Laid-Up Hurtigruten Cruise Ships Hired for Mission Impossible 7

fritjof nansen
File image

Published Sep 1, 2020 3:59 PM by The Maritime Executive

In a bid to avoid delays due to COVID-19, the production company Truenorth has chartered the use of the Hurtigruten cruise ships Fridtjof Nansen and Versteralen in order to house the cast and crew of the new movie Mission Impossible 7. Actor Tom Cruise is believed to be contributing to the cost. 

The new Mission Impossible movie is filming in Norway's rugged Møre og Romsdal district through September, and the hundreds of people involved in the process will be staying on board. The team is eager to resume work after filming was halted due to the pandemic in February, an inside source told UK tabloid The Sun, and the cruise ship housing is intended to facilitate a safe return to work. 

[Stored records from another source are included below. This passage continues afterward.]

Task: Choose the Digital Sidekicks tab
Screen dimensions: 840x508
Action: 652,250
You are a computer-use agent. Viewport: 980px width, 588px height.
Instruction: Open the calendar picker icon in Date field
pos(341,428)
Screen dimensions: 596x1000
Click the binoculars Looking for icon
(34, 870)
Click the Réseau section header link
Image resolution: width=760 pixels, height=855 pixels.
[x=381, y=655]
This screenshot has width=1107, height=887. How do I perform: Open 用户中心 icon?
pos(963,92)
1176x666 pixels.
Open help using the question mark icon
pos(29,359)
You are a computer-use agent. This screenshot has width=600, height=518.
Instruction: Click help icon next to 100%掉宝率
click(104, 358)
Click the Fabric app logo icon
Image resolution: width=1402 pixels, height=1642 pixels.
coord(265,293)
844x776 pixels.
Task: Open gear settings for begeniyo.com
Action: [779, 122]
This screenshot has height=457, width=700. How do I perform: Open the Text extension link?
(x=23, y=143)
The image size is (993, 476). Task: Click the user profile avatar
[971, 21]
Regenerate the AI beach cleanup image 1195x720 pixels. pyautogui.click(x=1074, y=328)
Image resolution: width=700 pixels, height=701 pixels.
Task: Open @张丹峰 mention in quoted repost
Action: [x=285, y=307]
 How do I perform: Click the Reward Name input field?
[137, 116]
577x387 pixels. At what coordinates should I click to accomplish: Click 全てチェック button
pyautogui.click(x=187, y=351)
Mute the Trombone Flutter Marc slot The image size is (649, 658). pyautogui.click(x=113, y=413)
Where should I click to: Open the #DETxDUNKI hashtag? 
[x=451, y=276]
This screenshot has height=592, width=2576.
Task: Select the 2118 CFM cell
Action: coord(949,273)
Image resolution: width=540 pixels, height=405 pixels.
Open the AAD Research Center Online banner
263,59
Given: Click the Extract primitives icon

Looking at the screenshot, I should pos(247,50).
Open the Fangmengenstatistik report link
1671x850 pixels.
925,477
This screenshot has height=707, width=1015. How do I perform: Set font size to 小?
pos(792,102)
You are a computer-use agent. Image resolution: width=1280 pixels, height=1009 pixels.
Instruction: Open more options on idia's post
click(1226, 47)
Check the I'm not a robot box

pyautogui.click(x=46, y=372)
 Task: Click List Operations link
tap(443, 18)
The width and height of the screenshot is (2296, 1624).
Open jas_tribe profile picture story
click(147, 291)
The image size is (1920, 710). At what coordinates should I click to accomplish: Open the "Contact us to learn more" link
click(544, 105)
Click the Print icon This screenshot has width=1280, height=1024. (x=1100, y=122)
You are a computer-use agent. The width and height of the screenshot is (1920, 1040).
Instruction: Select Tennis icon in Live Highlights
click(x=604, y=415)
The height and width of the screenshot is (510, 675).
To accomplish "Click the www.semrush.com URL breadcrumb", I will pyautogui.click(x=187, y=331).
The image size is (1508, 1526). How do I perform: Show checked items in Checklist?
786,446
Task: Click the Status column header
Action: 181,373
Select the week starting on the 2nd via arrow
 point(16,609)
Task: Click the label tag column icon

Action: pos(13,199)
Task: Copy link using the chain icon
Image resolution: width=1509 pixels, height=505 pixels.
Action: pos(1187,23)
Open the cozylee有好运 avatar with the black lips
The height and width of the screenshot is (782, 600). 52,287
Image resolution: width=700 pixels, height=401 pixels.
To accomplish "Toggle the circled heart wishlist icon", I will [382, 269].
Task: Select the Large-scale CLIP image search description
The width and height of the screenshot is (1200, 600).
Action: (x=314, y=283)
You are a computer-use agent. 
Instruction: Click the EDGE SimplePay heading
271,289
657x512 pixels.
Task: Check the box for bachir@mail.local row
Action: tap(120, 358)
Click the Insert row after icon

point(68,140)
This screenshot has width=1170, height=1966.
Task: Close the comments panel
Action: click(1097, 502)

The arrangement has received a green light despite one former Fritdjof Nansen crewmember recently testing positive for COVID-19 after returning to the Philippines. Norwegian health authorities have been informed, and no one on board the vessel has reported symptoms or tested positive, according to Hurtigruten. Another round of tests will be conducted for the other crew on board.

The plan may have an additional problem: two Norwegian service sector unions argue that the two ships are now acting as hotels, which would make their foreign crewmembers not seafarers but staff - and therefore working in Norway illegally. "It is completely unsustainable that it should be possible to only dock a boat with a wage level down to [$3.30] per hour," union leader Johnny Hansen said in a statement carried by Newsweek.

Hurtigruten has been no stranger to controversy in recent months. Shortly after resuming service in July, the line's cruise ship Roald Amundsen was sidelined due to a COVID-19 outbreak on board. Her passengers were not informed of the first known infection, and they were permitted to disembark two days later in the Norwegian city of Tromso. Many had already reached the airport and were on their way home by the time that word got out, and a contact tracing effort was launched across Norway. 70 positive cases were ultimately identified.

The firm's chief operating officer has been suspended, and multiple investigations into the company policies and circumstances leading up to the incident are under way. All of Hurtigruten's non-coastal passenger operations have been halted.